Directive => Rewrite the material that begins at the line containing "1605x796 pixels. How" and ends after the line containing "point(218,44)", requests included, scaling every coordinate in the answers by 1.1 and rounding to whole numbers with halves rounded up. Leave the requests and their numbers unchanged.

(Stored records)
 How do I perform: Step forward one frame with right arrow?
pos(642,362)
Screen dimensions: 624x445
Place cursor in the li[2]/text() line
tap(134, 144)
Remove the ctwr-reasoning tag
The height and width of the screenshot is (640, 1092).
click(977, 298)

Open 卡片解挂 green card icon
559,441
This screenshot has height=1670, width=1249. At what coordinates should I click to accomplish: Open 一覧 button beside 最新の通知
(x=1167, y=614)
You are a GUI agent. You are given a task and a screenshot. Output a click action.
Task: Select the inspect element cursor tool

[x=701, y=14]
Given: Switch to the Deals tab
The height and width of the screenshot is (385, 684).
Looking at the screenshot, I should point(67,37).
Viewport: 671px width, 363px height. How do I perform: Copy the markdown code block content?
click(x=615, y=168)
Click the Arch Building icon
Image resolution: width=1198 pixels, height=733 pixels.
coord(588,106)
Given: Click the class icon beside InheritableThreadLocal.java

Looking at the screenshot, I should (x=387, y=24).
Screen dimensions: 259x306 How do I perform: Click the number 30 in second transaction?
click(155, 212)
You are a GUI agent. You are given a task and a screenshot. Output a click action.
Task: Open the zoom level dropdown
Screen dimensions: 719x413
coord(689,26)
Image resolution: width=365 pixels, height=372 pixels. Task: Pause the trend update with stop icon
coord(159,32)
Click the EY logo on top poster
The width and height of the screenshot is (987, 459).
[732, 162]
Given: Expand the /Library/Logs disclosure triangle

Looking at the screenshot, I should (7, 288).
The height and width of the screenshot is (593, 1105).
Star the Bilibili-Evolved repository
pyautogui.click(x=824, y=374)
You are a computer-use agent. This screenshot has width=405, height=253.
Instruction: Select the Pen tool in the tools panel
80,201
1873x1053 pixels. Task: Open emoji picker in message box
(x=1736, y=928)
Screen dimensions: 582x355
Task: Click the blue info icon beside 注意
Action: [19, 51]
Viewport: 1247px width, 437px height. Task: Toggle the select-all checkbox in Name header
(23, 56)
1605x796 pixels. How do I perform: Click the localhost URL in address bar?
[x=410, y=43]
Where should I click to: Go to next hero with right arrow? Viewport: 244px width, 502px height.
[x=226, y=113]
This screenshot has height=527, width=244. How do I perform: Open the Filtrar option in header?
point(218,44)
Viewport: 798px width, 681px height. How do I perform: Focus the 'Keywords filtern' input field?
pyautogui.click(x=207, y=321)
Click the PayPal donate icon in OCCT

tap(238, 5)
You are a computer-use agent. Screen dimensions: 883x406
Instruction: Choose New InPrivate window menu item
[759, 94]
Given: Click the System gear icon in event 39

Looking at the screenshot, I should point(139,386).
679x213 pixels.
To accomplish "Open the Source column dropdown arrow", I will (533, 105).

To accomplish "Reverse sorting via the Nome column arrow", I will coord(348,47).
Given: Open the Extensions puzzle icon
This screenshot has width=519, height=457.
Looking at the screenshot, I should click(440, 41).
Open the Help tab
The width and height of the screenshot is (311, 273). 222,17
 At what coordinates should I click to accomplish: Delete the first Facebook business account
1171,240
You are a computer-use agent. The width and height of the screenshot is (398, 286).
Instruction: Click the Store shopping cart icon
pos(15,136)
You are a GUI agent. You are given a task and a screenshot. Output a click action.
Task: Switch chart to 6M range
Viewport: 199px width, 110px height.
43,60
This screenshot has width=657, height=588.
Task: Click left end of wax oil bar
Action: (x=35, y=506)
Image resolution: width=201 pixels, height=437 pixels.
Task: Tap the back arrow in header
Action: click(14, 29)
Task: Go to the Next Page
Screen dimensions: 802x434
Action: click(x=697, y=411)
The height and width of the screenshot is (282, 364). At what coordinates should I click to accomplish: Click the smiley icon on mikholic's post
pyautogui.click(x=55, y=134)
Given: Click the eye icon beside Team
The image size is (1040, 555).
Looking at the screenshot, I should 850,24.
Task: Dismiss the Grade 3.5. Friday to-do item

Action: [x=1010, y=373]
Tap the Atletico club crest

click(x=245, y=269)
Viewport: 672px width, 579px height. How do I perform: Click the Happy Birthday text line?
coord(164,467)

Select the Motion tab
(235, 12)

Task output =>
1605x796 pixels. How do I perform: Click the localhost URL in address bar?
[x=451, y=47]
Where should I click to: Go to next hero with right arrow? Viewport: 244px width, 502px height.
[x=249, y=124]
This screenshot has height=527, width=244. How do I perform: Open the Filtrar option in header?
point(240,48)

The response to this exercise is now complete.